12Personne ne s’est construit tout seul ; le regard porte. Pour le tout-petit dépendant de l’adulte, le regard de celui-ci est essentiel. Les enfants ont besoin d’être regardés avec attention, toujours… Aux regards qui jugent et enferment, nous préférons les regards qui accompagnent, soutiennent, reconnaissent. De nombreuses équipes ont traversé cette expérience autour d’un enfant « qui va mal », qui agit son « va mal » à travers des mouvements agressifs, des moments de désespoir. Les professionnels, parfois, subissent cet enfant qui les malmène, qui les renvoie à un sentiment d’inefficacité, voire d’incompétence. Une réunion s’impose, parler de cet enfant également. Les professionnels partagent d’abord leurs émotions, leurs difficultés, puis ils reprennent le dessus, ils pensent, ils élaborent. Ils ne subissent plus, ils sont actifs, ils échafaudent. Lorsqu’ils sortent de réunion, curieusement, l’enfant va mieux, cela fait l’effet d’un tour de magie. Or point de magie mais un processus à l’œuvre, qui permet aux professionnels de donner du sens à la difficulté, de changer de position vis-à-vis de l’enfant. Et surtout, tous les professionnels le regardent avec une grande attention, un regard qui soutient, qui porte et qui contient.
13L’observation apporte ce regard. Voilà pourquoi, en multi-accueil, tous les enfants ont besoin d’être regardés, même ceux qui vont bien ; c’est une question de prévention.
Des règles
14Plus que des règles, ce sont des propositions qui permettent de nous guider dans le travail d’observation :
15– Une observation ne suffit pas : le premier regard est souvent le regard sur soi-même (« qu’est-ce que cela me fait ? Qu’est-ce que je vois ? »). C’est le regard de la découverte de l’objet observé. Plusieurs observations de la même situation seront conduites.
16– Croiser les observations : lorsqu’un enfant nous questionne, l’observer dans différentes situations (soins corporels, relations, jeux, etc.). Cela nous permet d’avoir un tableau plus précis de cet enfant.
17– En faire quelque chose : « une observation non partagée peut faire violence au professionnel », disait Myriam David. C’est au croisement des regards que se construit le travail d’équipe. Partager les observations, c’est se donner la possibilité de la surprise, de penser différemment, d’être au plus proche des besoins du tout-petit. Observer, c’est ouvrir un espace de pensée.
18– Avoir un projet : regarder tout, c’est prendre le risque de ne rien voir. Il est indispensable de définir l’objet de l’observation ; un enfant, une interaction, un aménagement d’espace, une activité, etc.
19– Écrire : l’écriture, c’est de la mémoire physique ; lorsque c’est écrit, on peut l’oublier. Garder une trace des observations, c’est aussi garantir quelque chose de l’histoire de l’enfant dans l’institution.
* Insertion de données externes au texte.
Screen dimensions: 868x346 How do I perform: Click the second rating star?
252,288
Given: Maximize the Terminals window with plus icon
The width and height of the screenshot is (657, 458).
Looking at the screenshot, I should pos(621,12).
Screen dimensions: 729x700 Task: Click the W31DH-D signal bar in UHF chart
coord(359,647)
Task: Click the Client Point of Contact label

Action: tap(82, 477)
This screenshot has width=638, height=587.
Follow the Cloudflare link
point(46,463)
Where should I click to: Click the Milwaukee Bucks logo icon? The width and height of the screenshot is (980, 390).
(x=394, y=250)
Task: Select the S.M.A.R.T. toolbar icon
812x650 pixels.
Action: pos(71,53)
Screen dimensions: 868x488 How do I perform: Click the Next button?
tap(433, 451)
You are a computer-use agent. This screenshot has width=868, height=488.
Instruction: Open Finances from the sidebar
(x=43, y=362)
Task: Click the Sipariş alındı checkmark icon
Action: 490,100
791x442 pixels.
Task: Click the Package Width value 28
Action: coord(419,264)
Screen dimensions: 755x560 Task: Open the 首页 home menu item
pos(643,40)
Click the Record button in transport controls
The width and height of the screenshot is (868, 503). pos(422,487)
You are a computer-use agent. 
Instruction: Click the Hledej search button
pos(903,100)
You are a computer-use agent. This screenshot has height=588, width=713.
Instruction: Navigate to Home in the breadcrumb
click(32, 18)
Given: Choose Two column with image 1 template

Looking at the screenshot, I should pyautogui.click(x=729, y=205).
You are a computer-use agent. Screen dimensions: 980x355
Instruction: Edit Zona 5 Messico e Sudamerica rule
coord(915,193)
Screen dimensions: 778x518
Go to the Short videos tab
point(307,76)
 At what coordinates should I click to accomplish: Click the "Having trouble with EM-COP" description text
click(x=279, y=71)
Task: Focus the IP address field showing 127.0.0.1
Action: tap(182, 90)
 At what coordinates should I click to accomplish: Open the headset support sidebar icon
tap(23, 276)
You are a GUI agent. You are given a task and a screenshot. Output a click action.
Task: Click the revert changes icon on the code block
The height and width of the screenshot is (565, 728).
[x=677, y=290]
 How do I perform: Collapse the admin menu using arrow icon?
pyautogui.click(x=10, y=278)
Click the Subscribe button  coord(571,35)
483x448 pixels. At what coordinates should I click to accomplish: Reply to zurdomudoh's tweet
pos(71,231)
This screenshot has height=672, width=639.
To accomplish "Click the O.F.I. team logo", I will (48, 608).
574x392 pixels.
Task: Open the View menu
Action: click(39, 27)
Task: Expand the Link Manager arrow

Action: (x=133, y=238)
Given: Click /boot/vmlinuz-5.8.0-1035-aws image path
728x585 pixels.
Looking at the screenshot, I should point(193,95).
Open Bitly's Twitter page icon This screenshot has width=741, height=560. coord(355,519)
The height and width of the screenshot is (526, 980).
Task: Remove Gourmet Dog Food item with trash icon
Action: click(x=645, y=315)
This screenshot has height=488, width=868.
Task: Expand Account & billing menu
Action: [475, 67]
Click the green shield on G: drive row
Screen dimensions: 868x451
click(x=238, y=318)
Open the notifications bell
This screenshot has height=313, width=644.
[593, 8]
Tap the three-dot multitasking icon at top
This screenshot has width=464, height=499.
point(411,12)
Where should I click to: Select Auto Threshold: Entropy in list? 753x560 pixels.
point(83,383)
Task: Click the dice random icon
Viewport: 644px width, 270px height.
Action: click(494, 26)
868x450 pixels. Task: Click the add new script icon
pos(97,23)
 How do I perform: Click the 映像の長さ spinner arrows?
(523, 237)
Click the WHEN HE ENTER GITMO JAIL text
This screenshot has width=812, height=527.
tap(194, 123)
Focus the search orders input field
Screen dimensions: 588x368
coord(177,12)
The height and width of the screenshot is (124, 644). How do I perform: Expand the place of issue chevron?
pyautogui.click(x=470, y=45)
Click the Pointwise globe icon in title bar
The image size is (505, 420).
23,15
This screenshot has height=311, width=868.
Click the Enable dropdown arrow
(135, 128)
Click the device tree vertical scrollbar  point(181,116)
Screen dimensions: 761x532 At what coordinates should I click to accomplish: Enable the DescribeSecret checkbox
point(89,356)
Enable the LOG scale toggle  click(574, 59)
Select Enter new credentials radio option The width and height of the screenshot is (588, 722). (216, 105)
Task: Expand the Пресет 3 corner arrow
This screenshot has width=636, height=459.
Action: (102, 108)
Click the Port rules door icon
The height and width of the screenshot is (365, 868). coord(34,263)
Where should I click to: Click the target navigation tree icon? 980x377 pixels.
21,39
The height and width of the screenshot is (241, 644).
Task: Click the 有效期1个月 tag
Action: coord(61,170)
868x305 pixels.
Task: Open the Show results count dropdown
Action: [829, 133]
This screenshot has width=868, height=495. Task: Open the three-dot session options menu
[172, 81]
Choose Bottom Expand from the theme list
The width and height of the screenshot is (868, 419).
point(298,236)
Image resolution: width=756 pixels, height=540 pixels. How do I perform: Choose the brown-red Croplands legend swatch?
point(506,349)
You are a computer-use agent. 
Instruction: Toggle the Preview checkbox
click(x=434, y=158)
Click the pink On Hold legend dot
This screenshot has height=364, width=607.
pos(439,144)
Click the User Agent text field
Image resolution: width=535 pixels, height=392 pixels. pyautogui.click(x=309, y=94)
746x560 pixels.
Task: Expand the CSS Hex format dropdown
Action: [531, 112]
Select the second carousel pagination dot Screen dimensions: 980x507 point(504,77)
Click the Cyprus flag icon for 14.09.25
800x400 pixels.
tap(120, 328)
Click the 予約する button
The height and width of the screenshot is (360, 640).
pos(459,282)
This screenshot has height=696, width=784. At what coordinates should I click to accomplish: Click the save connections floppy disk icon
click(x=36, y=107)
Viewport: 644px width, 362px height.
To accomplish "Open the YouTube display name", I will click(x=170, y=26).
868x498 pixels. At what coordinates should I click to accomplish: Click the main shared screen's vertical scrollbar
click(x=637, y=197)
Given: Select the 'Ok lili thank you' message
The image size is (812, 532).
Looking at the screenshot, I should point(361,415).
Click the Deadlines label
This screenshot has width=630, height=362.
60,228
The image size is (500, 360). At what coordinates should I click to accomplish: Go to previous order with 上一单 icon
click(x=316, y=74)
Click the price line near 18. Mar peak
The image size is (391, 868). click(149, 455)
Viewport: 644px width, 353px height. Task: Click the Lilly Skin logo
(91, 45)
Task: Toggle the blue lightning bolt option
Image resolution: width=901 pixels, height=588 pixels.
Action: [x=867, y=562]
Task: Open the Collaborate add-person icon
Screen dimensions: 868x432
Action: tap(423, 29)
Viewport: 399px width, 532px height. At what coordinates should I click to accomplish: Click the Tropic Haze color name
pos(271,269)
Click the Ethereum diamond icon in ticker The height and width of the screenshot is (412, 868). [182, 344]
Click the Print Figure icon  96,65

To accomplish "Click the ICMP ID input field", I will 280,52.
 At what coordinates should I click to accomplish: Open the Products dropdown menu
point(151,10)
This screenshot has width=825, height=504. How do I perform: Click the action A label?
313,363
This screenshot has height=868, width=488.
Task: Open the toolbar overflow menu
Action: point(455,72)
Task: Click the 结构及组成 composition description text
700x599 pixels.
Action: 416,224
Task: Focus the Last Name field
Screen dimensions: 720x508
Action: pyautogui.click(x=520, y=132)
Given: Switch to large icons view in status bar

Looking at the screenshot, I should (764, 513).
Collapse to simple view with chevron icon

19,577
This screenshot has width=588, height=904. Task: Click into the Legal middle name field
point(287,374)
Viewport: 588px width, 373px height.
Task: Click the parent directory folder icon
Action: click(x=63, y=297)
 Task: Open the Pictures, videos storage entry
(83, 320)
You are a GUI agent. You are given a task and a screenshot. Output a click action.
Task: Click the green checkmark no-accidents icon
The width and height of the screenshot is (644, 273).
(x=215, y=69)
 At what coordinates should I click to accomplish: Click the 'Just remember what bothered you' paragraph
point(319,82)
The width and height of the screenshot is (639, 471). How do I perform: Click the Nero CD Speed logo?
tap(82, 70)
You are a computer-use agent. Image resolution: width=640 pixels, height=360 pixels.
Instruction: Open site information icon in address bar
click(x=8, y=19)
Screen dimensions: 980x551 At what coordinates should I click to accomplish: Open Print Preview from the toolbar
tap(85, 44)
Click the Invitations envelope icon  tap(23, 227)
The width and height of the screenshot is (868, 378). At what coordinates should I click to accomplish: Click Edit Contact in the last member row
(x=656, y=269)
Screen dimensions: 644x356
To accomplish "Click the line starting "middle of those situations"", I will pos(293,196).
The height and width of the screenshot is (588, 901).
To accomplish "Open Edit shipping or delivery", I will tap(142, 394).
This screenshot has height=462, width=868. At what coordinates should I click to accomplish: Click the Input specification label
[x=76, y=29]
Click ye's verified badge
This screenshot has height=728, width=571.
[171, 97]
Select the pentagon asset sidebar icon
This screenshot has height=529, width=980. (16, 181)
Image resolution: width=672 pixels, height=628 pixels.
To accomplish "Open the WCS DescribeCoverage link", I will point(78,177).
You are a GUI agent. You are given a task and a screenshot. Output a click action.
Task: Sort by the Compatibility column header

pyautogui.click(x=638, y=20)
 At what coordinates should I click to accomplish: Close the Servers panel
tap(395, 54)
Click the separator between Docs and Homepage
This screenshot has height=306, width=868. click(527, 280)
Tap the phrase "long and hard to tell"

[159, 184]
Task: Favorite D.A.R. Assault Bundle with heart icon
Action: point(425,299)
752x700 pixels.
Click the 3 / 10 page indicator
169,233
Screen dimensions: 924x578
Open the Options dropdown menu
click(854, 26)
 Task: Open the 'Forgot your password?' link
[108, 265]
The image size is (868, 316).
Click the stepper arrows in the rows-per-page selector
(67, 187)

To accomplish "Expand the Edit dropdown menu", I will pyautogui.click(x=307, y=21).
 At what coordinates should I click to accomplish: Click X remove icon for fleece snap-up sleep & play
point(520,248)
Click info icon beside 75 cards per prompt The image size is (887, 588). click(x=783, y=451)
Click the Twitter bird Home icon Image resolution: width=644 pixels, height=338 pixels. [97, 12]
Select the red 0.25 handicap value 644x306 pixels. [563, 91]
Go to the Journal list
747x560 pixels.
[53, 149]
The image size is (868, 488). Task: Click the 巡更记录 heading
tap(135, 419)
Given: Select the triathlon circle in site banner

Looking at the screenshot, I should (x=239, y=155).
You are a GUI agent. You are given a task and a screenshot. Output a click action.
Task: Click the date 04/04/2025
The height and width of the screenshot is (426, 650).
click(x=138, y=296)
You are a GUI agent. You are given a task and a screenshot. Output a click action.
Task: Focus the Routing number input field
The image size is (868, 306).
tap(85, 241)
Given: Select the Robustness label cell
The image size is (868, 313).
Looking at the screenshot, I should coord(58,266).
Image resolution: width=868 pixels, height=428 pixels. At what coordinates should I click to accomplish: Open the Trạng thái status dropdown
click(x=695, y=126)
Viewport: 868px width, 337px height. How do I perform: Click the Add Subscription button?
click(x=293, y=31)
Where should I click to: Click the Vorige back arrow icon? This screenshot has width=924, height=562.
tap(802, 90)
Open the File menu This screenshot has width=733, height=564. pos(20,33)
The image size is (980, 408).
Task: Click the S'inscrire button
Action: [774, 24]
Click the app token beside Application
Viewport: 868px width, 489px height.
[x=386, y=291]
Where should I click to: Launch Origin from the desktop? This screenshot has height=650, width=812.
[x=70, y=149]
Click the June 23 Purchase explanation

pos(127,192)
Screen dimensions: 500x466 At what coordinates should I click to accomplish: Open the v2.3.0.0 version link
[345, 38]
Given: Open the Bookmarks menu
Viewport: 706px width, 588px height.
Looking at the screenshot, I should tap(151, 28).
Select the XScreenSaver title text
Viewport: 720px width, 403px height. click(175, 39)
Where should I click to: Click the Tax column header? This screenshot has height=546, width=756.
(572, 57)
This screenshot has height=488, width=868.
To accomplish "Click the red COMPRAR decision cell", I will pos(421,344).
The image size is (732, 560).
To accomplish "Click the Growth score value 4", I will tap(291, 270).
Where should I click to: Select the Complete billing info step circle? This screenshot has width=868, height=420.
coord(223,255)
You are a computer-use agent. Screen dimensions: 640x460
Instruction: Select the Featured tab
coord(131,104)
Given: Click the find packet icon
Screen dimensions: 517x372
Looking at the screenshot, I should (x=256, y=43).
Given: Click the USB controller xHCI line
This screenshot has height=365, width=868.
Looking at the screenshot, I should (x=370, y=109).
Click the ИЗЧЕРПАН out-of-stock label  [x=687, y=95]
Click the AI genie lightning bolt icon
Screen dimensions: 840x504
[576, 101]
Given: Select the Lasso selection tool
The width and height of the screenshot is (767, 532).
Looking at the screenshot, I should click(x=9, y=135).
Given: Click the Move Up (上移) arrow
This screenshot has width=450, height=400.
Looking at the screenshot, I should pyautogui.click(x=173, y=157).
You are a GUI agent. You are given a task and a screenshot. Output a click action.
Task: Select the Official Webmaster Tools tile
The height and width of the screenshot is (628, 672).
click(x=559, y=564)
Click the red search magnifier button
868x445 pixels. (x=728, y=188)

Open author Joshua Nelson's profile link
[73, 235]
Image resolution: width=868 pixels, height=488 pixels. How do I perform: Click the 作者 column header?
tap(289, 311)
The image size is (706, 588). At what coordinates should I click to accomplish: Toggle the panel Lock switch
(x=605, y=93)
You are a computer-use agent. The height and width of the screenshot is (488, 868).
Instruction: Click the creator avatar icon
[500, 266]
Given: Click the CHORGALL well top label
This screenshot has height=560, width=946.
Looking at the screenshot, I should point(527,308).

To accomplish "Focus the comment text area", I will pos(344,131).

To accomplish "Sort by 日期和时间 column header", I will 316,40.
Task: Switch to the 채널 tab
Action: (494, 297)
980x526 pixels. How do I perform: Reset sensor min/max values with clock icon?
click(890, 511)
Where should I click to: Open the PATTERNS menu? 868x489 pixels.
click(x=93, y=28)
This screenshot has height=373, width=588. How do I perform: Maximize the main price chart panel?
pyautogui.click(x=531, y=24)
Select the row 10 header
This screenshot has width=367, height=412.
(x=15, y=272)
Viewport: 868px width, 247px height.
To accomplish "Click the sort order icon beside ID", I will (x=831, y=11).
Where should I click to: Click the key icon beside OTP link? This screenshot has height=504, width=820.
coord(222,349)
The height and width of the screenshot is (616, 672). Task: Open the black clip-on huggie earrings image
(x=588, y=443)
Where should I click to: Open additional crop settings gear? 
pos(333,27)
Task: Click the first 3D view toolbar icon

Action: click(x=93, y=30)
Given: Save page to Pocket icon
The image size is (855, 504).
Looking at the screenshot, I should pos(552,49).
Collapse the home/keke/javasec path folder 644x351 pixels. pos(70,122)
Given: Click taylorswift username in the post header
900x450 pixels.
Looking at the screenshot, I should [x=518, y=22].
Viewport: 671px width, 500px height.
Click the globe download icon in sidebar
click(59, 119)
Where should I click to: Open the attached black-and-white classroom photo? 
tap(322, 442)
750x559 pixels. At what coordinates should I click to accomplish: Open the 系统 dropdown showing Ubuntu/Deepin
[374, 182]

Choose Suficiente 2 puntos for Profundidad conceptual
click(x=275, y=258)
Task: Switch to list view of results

20On le comprend, l’observation professionnelle est un outil fondamental qui permet de rencontrer l’enfant dans sa singularité, mais également de s’ajuster le plus finement possible à ses besoins. Cette observation est intimement liée aux connaissances plus théoriques autour du développement de l’enfant, les deux s’alimentent mutuellement et nourrissent les compétences des professionnels. L’observation est un élément central du travail en équipe, faire de celle-ci un véritable « appareil à penser ».
21Que le projet d’observation concerne les enfants, les parents ou les professionnels, toujours son but est d’accompagner, de soutenir, de reconnaître. Pour cela, il doit se défaire des oripeaux du jugement.